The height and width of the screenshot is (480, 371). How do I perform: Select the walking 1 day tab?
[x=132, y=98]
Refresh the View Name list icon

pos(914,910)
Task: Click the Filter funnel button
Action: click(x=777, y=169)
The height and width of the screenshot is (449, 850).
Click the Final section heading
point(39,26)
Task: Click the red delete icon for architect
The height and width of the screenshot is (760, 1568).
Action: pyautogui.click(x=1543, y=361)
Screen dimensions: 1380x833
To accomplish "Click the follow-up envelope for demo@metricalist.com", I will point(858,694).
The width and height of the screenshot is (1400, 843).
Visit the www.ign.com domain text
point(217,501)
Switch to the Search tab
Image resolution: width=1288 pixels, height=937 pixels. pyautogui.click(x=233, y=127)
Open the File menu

* * *

> Requirements: Reproduce all of the records above word for word, with nothing changed.

> Finished task:
The height and width of the screenshot is (480, 371). How do I perform: Select the walking 1 day tab?
[x=132, y=98]
Refresh the View Name list icon

pos(914,910)
Task: Click the Filter funnel button
Action: click(x=777, y=169)
The height and width of the screenshot is (449, 850).
Click the Final section heading
point(39,26)
Task: Click the red delete icon for architect
The height and width of the screenshot is (760, 1568).
Action: pyautogui.click(x=1543, y=361)
Screen dimensions: 1380x833
To accomplish "Click the follow-up envelope for demo@metricalist.com", I will point(858,694).
The width and height of the screenshot is (1400, 843).
Visit the www.ign.com domain text
point(217,501)
Switch to the Search tab
Image resolution: width=1288 pixels, height=937 pixels. pyautogui.click(x=233, y=127)
Open the File menu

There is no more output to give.